So you’ve retired at the age of 67. You’re eligible to take your Canada Pension Plan (CPP) and your Old Age Security (OAS). You’ve got some money that you put away in RRSPs. You also discover that you’re eligible for a Guaranteed Income Supplement (GIS) because your annual income is very limited.
Fortunately, you’ve paid off your house and it is now valued at $1,500,000. You’d love to be able to access some of the equity in your home, but how can you do this without selling it relocating to something smaller and less costly? Not only is moving a chore, but you’d also be subject to land transfer taxes, real estate fees and moving costs. This can erode a significant amount of the equity left in your home.
If you’re in this situation, a reverse mortgage could work for you.
A reverse mortgage allows you to access the equity in your home to help supplement your retirement income and offset your living expenses. It’s designed for individuals who own their home outright, but have limited disposable income and don’t want to downsize.

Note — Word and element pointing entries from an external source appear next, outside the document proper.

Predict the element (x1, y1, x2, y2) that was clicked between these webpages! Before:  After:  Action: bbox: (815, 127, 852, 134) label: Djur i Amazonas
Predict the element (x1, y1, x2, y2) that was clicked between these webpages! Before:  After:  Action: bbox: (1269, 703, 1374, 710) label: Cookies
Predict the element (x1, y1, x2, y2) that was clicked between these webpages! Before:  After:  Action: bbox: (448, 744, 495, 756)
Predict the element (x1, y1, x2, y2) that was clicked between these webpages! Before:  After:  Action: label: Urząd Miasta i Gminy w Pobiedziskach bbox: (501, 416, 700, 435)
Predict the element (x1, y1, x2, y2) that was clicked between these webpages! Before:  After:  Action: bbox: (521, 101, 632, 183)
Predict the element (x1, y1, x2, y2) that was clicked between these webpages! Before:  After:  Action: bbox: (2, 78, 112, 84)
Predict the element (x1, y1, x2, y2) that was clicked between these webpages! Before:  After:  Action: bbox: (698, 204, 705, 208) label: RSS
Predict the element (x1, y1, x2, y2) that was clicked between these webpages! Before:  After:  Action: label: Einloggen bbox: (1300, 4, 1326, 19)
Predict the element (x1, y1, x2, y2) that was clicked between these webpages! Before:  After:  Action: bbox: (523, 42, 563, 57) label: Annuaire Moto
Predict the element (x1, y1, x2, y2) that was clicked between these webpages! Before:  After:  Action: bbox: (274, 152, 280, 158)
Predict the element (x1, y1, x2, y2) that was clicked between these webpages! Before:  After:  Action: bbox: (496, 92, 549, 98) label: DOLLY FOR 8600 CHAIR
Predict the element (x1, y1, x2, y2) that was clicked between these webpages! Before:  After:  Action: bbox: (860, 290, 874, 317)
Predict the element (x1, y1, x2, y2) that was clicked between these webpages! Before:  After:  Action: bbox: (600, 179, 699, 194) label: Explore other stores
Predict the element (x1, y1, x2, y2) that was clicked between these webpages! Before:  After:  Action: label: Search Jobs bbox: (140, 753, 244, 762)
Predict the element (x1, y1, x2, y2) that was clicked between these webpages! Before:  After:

Someone who is retired and working with a fixed income may have difficulty getting approved for a mortgage or a line of credit from a conventional lender such as a bank or trust company: Reverse mortgage lenders will give money to the owners of the house. They may receive a lump sum, monthly increments, or receive payments through an annuity. Unlike a mortgage or line of credit, there are no monthly interest payments due.
The owners are still responsible for maintaining the home and property, and paying their property taxes.
A reverse mortgage isn’t for everyone, but those who can benefit from it can greatly increase their standard of living if their income wasn’t subsidized by the equity in their home. Here are some of the advantages of a reverse mortgage:
- Because it is not a conventional loan, the homeowner doesn’t have loan payments to deal with every month
- The homeowner has the ability to turn the equity in their home into cash without having to sell the house
- Similar to a home equity line of credit, the owner doesn’t have to pay tax on the money they borrow
- The money they get from their reverse mortgage doesn’t qualify as income, so it doesn’t affect the Old Age Security or Guaranteed Income Supplement that they may be receiving (qualifying for these benefits are subject to the amount of income that you receive every year)
- You are still considered the owner of your home
- There’s flexibility on how you receive the money, whether in a lump sum, monthly installments or in the form of an annuity
This sounds like a great option for retirees, so why don’t more individuals look at this as an option in their retirement? Well, reverse mortgages do have some downsides:
- Interest rates are quite a bit higher than conventional mortgages or lines of credit
- The equity in your home will diminish as the interest on your reverse mortgage accumulates
- Your estate will have to repay the loan and the interest in full within a certain period of time
- There will be less money to leave to your children or other beneficiaries after your home is sold and the reverse mortgage is repaid.
For many retired couples, the equity they have in their home is their biggest financial asset. The reverse mortgage allows them to access this equity without displacing them from their home. It can provide a vital supplement to their retirement living that helps them avoid having to sell their home and relocate to something significantly smaller, or perhaps rent.
It may not be the perfect solution, but a reverse mortgage provides enough flexibility to help older people live out the remainder of their lives with dignity.